では、ハンコを押す意味ってなんなんでしょう?

民事訴訟法にはこんな規定があります。

第228条第1項→文書は、その成立が真正であることを証明しなければならない。
同条第4項→私文書は、本人又はその代理人の署名又は押印があるときは、真正に成立したものと推定する。

文書の真正は、「作成者の意思に基づいて文書が作成された」ことを言います。そうすると、228条4項の推定を受けるためには、「署名又は押印」が作成者の意思に基づくという必要があります。

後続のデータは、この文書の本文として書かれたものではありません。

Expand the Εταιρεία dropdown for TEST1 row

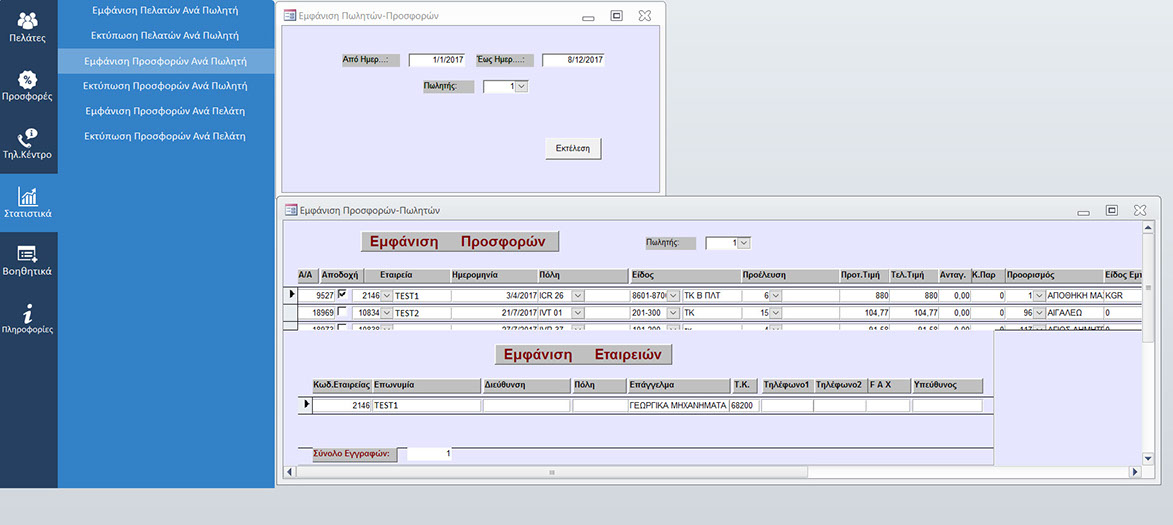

「押印」が作成者の意思に基づくものと言えるか、に関しては、最高裁が、「文書中の印影が本人または代理人の印章によって顕出された事実が確定された場合には,反証がない限り,該印影は本人または代理人の意思に基づいて成立したものと推定する」(最判S39・5・12 民集18巻4号597頁)と判示しています。

そうすると、「押印」があるときは、契約書上の印影と印章が合致→反証ない限り、印影は作成者の意思に基づくものと推定→文書の成立の真正が推定(法228条第4項)される。という形になります。

※「署名」の場合には、署名が作成者の意思に基づくものかを判断することになりますから、「押印」の場合のような、二段階の推定は働きません。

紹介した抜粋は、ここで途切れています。